» WHAT YOU SHOULD DO: Retype the lines from the first one in the records down to the line containing "871x579 pixels.", counting both, and leave out any pictures.

[Pixel coordinate grounding data]
# # # # #
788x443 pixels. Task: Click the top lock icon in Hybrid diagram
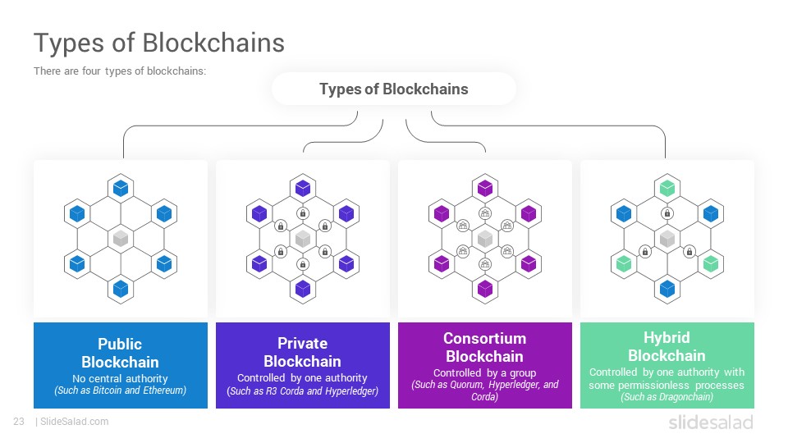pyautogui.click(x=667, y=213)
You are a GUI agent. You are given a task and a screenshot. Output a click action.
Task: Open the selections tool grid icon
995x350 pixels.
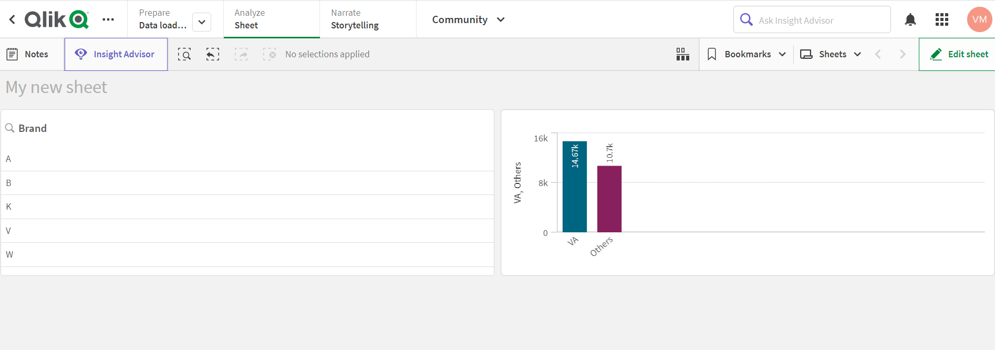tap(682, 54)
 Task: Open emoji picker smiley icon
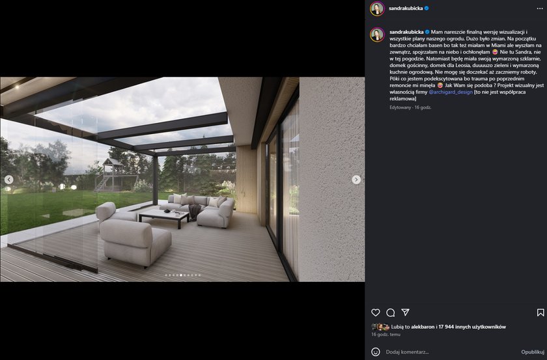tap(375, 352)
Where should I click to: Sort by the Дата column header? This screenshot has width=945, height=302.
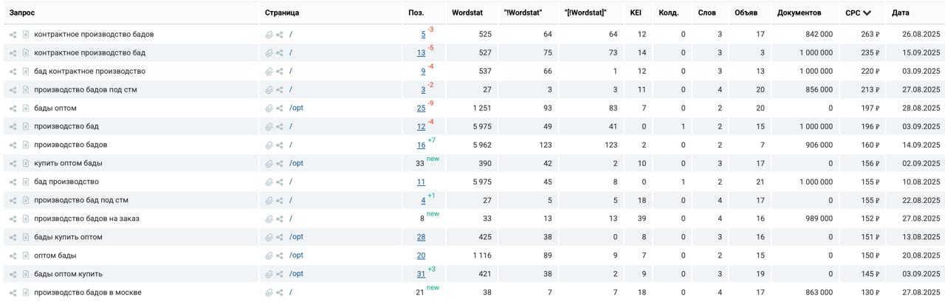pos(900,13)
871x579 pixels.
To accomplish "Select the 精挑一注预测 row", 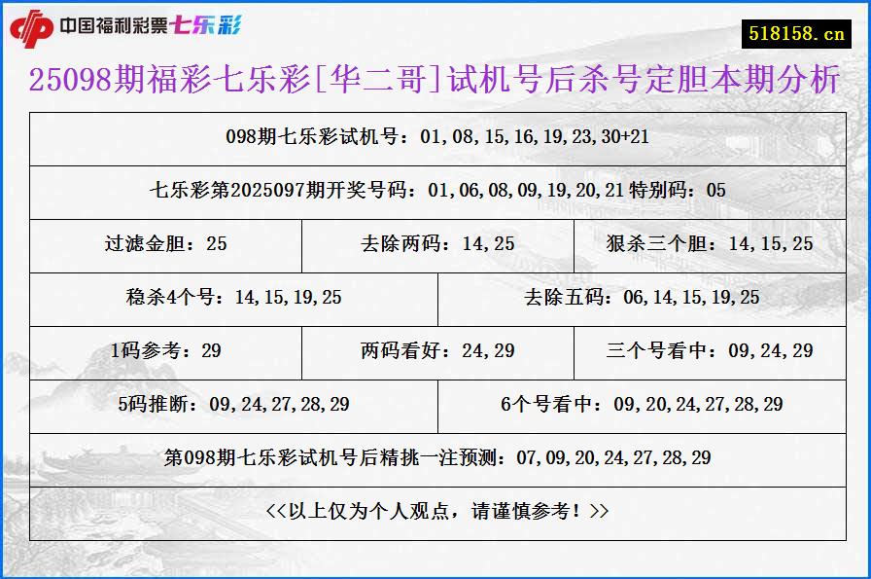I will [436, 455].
# # # # #
» TASK ANSWER:
788x443 pixels. Task: Click the top lock icon in Hybrid diagram
pyautogui.click(x=667, y=213)
You are a GUI agent. You are given a task and a screenshot. Output a click action.
Task: Open the selections tool grid icon
995x350 pixels.
tap(682, 54)
 Task: Open emoji picker smiley icon
tap(375, 352)
Where should I click to: Sort by the Дата column header? This screenshot has width=945, height=302.
pos(900,13)
871x579 pixels.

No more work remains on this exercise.